Stated problem -
Give as a Markdown table, with the columns Row and Line, the part of the material that opens with the line containing "Given: Click the" and runs through the end of the material, both ends included. Skip blank lines and leave the pictures out.

--- Start Recorded data ---

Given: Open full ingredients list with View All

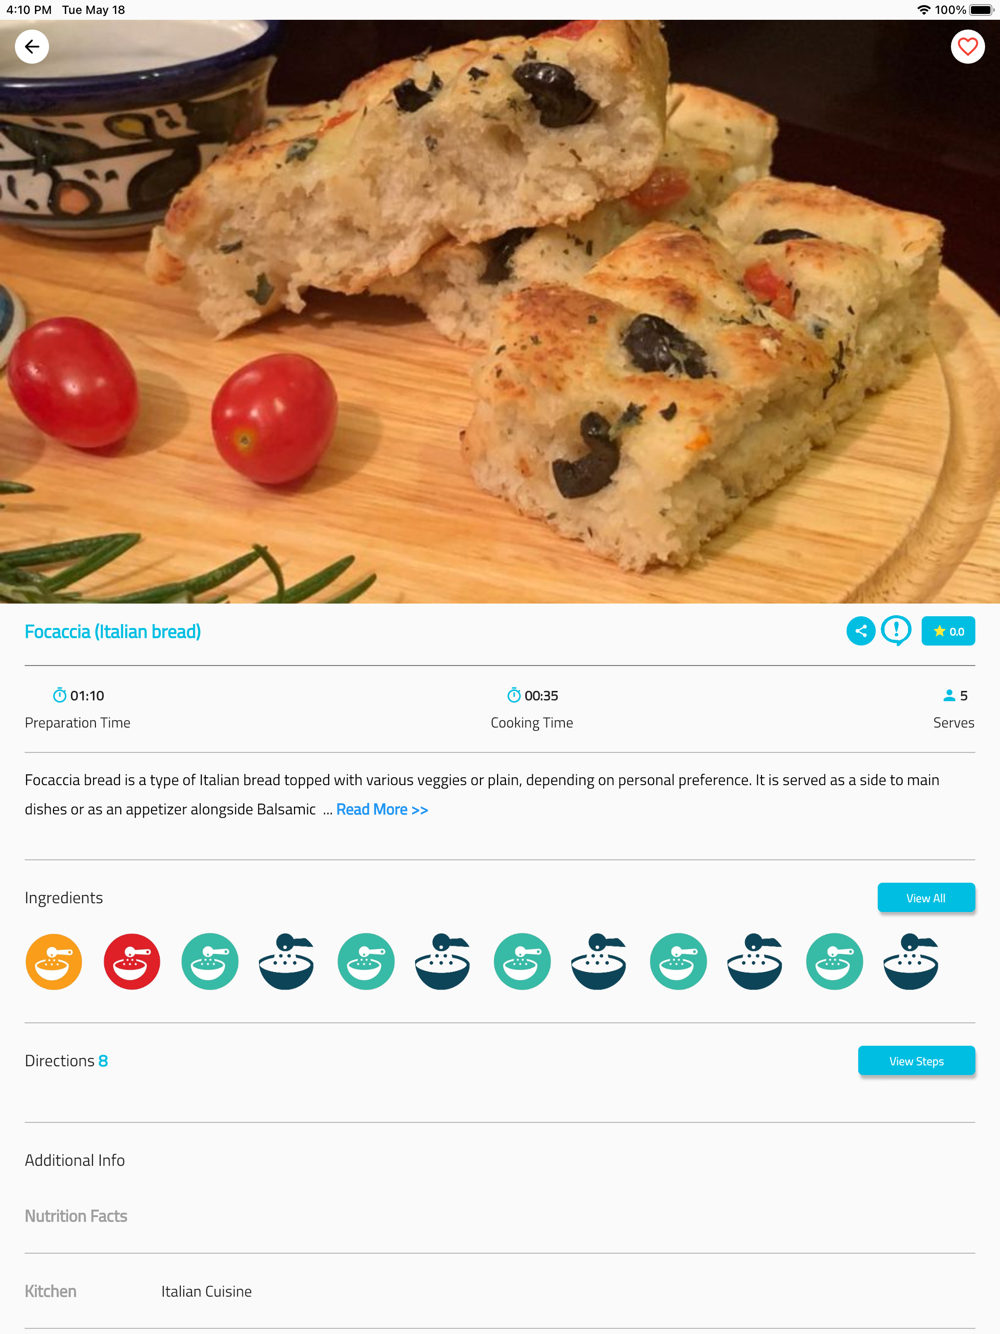Looking at the screenshot, I should (926, 898).
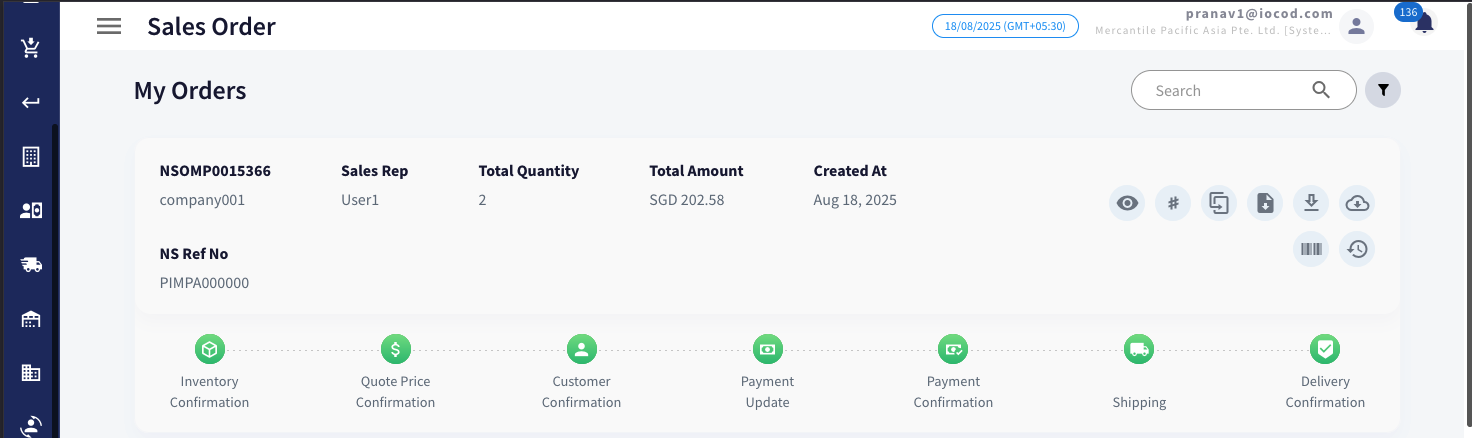Select the Inventory Confirmation step icon
The width and height of the screenshot is (1472, 438).
coord(210,349)
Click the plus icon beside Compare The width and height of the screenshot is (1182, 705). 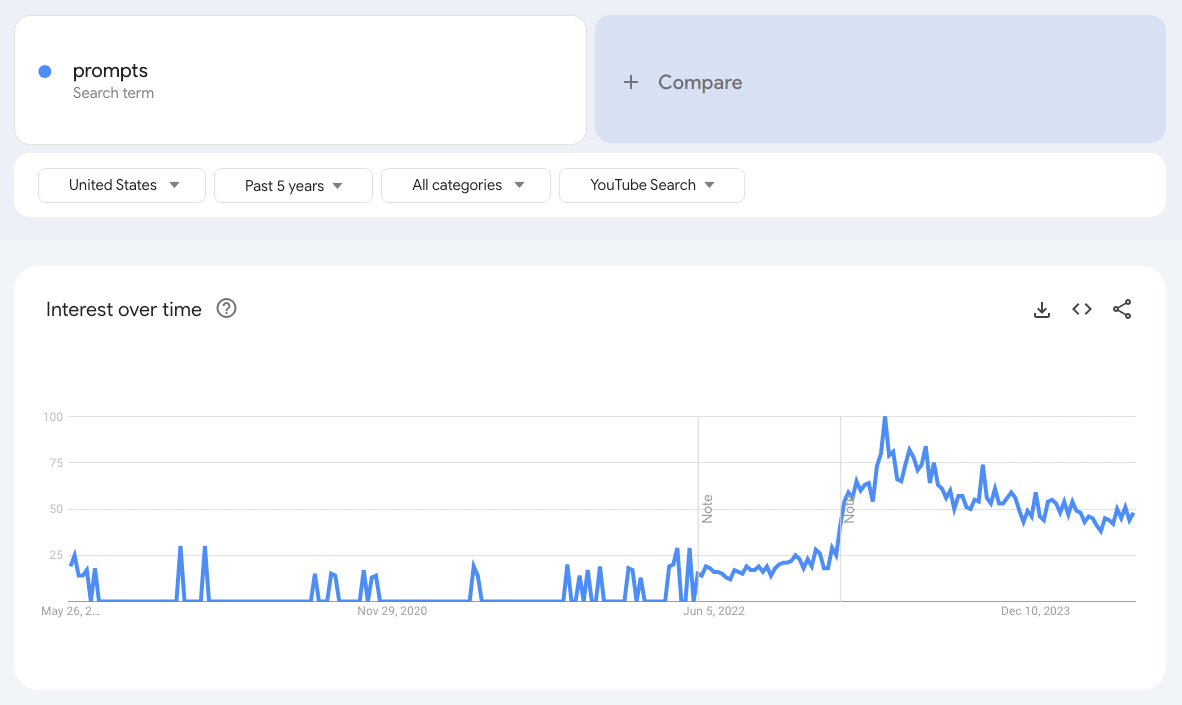point(631,82)
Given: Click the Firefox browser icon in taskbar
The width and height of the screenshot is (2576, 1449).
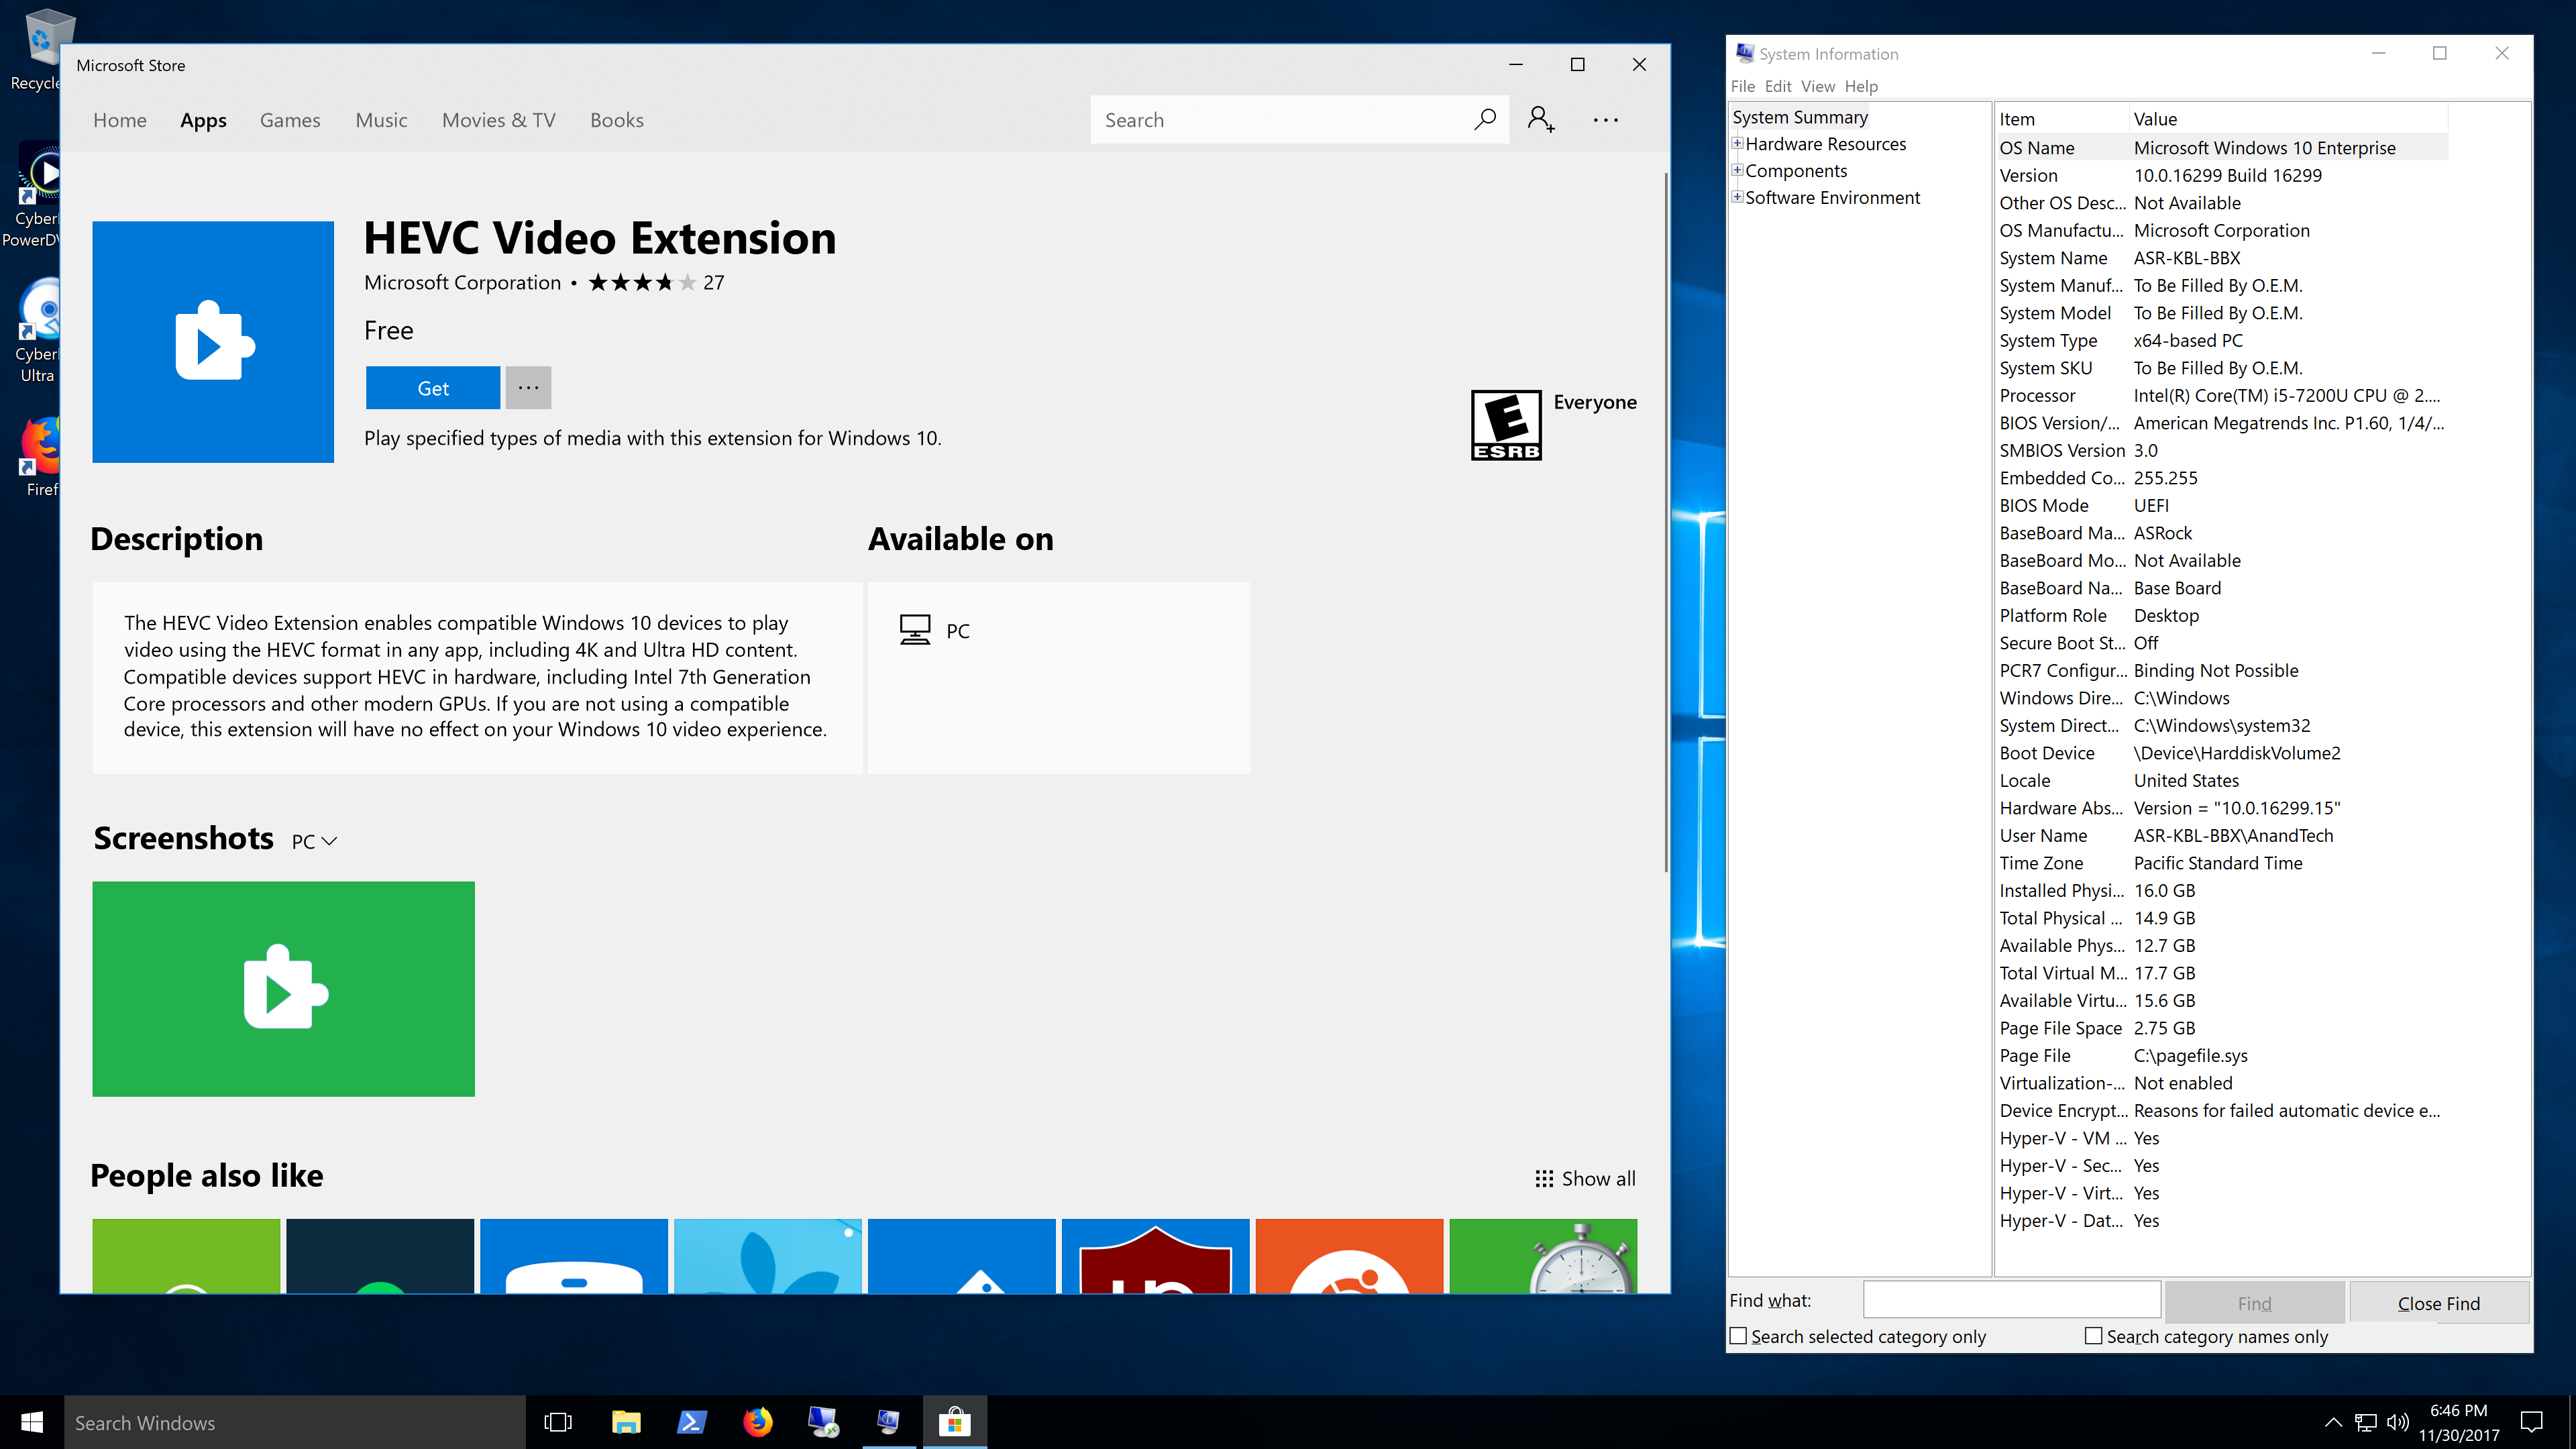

--- End Recorded data ---

The output -
| Row | Line |
|---|---|
| 1 | Given: Click the Firefox browser icon in taskbar |
| 2 | The width and height of the screenshot is (2576, 1449). |